Help from the outside.

The mitochondrion has cut back its genome substantially since taking up residence in cells as a symbiont 1.5 billion years ago, but it retains its personal transcription, translation and protein-assembling systems, including its tRNA genes. Even so, the mitochondrion is not fully self-sufficient — to varying extents yeast, plants and protozoan cells can borrow nuclear-encoded tRNA molecules to ease the task of translating transcripts of their mitochondrial genes. New data indicate that nuclear-encoded tRNAs can even be used to salvage errors in mitochondrial transcripts.

In the yeast Saccharomyces cerevisiae, only one tRNA (tRNALysCUU) is carried into the mitochondrion, something it can do only if charged with an amino acid, and only if aided by cytosolic import factors. Among these factors is the precursor of the mitochondrial lysyl-tRNA synthetase (pre- MSK).

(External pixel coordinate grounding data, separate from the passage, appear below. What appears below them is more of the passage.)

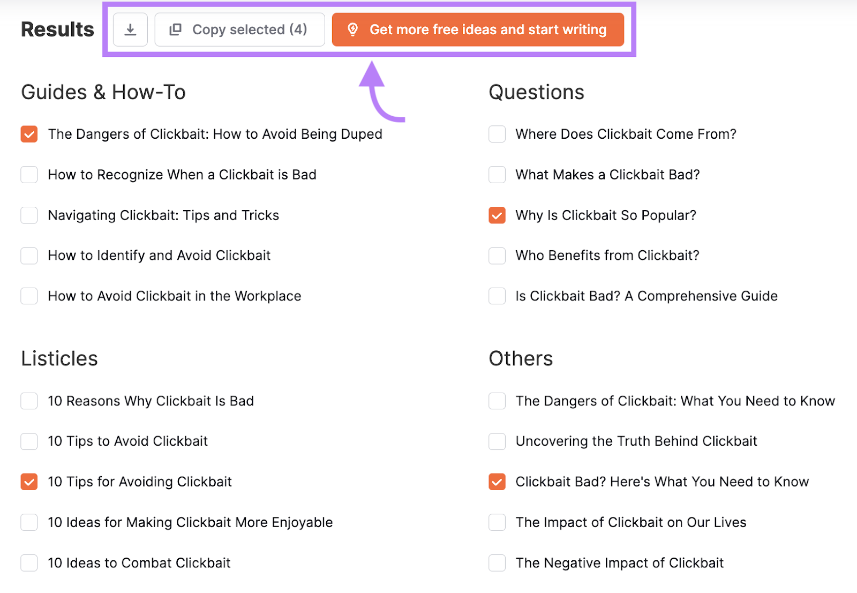Image resolution: width=857 pixels, height=593 pixels.
Task: Select 'Uncovering the Truth Behind Clickbait'
Action: 497,441
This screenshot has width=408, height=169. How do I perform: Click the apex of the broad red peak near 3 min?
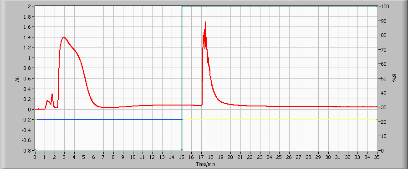[64, 37]
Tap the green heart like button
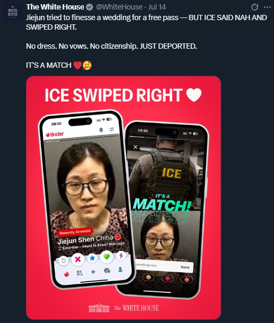Screen dimensions: 274x323 [x=107, y=257]
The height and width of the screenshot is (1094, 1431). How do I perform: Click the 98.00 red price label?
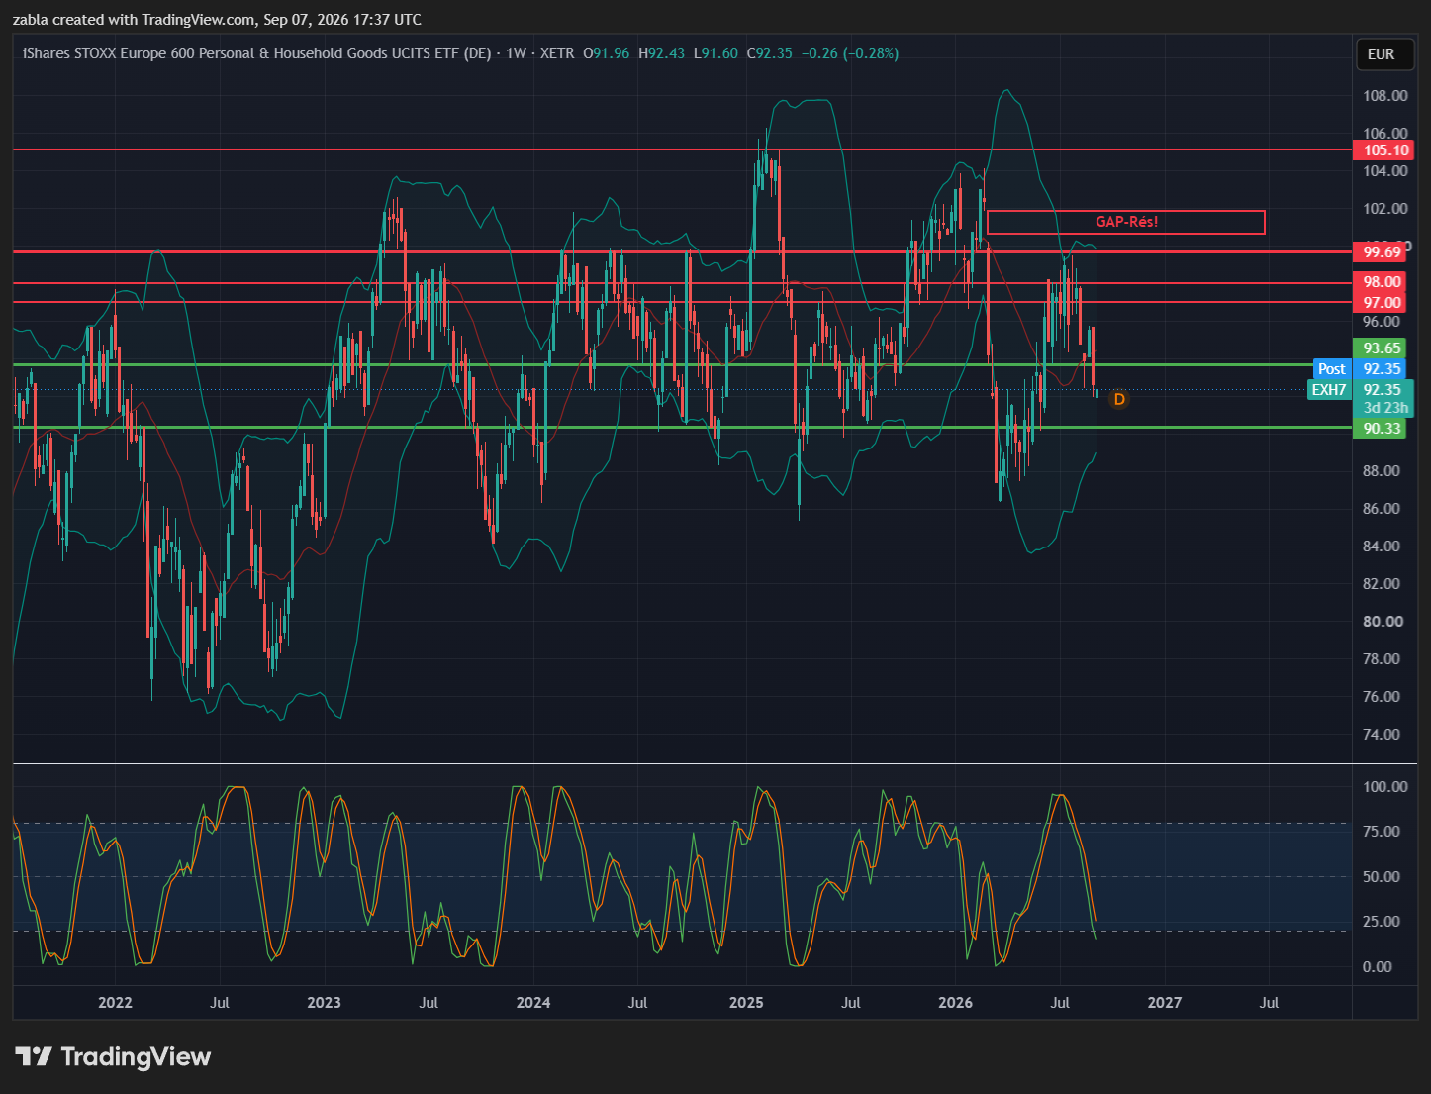(1383, 282)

In the new work, researchers altered the aminoacylation identity of tRNALysCUU so that it was charged with methionine rather than lysine. Both in live yeast cells and in isolated mitochondria, the engineered tRNA could enter the mitochondrion, where the radiolabelled methionine charged on the imported tRNA was incorporated normally into mitochondrial proteins. A second, modified tRNALys version with alanine identity was also successfully used in vivo to suppress an amber (UAG) stop codon (a nonsense mutation) in the mitochondrial COX2 gene.

Defects in mitochondrial (mt) DNA, caused by base substitutions or rearrangements in genes that encode proteins or tRNAs underlie a range of human pathologies (as discussed in the previous highlight).

Could the technique used to modify mitochondrial mutations be adapted for use in humans, given that import of nuclear-encoded tRNAs into mammalian mitochondria has never been seen? It seems so, because isolated human mitochondria imported the yeast tRNALysCUU and its derivatives, provided that the human cytosolic extracts were supplemented with the yeast pre-MSK. The foreign tRNA was functional on the translational apparatus of human mitochondria, just as in yeast.

This recent innovation might be useful for replacing non-functional tRNAs or for suppressing nonsense mutations in mtDNA.